Improving China relations based on the principle of “China and” as opposed to “China or” is one of the primary recommendations. The report provides, “Australia must maintain a comprehensive and multi-faceted economic relationship with China in a strategy which focuses on the national interest.”

Says Taskforce Chairman, Mark Van Dyck, “Australian business understands the opportunities in Asia but we have made relatively limited progress on building wider trade, and in fact in some markets we are losing ground.

“It’s critical we penetrate our existing markets in Asia more deeply. They still hold a massive opportunity for us.”

“By 2030, 50 percent of the world’s food and 40 per cent of its energy will be needed by a growing middle class of 500 million people in Asia.

The Business Council led report, says a framework modeled on the National Cabinet could be the solution to better understanding our largest economic relationships and the ramifications of interaction with China at multiple levels.

The report calls for greater sharing of professional talent between Australian and Asia. It also points to the lack of Asian-Australians in key leadership positions, across both business and government, as a waste of local talent that could be key to fostering greater economic opportunities.
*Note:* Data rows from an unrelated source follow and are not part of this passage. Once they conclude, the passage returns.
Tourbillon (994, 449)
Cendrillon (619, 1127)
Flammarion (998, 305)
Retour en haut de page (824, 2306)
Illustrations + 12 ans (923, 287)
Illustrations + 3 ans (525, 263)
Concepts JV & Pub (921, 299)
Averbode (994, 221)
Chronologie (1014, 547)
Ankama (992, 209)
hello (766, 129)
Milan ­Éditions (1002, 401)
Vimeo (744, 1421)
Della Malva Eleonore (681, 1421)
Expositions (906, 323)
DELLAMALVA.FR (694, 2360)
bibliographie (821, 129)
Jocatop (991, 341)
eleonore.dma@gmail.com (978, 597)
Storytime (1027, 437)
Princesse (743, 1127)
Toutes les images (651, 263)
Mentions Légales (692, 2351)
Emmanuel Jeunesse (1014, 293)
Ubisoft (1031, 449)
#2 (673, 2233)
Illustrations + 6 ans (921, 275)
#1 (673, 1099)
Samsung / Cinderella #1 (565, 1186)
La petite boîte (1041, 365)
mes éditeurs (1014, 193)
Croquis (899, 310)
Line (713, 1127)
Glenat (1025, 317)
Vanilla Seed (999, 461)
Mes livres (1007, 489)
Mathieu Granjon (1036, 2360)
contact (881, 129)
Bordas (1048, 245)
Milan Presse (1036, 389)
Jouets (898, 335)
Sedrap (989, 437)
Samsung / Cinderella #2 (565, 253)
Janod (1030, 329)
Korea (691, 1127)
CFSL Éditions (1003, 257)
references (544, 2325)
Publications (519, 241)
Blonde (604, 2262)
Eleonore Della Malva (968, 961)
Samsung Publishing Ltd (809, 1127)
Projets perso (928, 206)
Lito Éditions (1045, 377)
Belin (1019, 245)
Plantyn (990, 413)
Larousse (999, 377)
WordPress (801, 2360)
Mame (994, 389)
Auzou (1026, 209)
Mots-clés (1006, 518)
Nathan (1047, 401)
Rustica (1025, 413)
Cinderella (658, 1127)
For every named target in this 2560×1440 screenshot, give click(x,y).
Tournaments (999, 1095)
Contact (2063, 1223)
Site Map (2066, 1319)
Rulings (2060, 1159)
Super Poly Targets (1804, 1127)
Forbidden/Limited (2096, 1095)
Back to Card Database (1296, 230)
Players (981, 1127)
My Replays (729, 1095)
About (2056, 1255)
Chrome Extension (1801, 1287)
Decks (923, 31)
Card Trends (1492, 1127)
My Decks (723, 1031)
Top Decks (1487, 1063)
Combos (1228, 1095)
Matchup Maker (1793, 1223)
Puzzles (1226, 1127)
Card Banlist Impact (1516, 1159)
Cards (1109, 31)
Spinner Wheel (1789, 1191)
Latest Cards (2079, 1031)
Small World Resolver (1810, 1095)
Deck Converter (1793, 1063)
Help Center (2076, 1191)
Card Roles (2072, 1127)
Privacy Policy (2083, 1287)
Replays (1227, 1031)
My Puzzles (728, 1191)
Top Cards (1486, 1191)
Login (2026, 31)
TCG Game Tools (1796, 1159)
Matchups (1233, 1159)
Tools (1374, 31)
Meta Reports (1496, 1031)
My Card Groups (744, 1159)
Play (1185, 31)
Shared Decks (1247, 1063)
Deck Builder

A possible solution, says the report, would be the appointment of a National Talent Commissioner to oversee the process.

Team Australia

The unprecedented demand for Australian commodities by China have seen the value of Australia’s exports as a proportion of GDP reach 29% as of last year. While much is made of the single-market over reliance of Australian exports, as a percentage of GDP Australia’s exports rank quite lowly among major developed economies.

The report says a realistic target for Australia could be exports representing 35% of GDP by 2030, pointing out, “Australia should present a single Team Australia face to our trading and investment partners through its new national brand based on its competitive advantages and enhanced cooperation between business and government.”

Still the lucky country?

According to one of the lead authors, Australia runs the risk of the Asian opportunity “quite literally passing us by.”

PWC Partner Andrew Parker says, “Australia has a strong reputation as a safe place to do business and as a reliable partner. COVID-19 has likely enhanced that reputation. As we enter the COVID-19 recovery phase, Australia is well positioned to help less developed neighbours. With one of the world’s largest pools of pension funds, our capabilities in technology, innovative ideas, and our concentration of talented people – we can contribute to all the key drivers of economic growth.”

Far from COVID-19 becoming the pretext of a regional threat, Asia Society CEO, Philipp Ivanov says it presents an opportunity for rebuilding. “Australia has a chance to capitalise on Asia’s economic recovery and our own successes. Despite the economic damage of COVID-19, Asia is likely to remain the epicentre of global economic dynamism.

“Our challenges are in execution and coordinated effort. It is about maintaining trade with China while expanding to other mature and emerging markets in the region,” he says.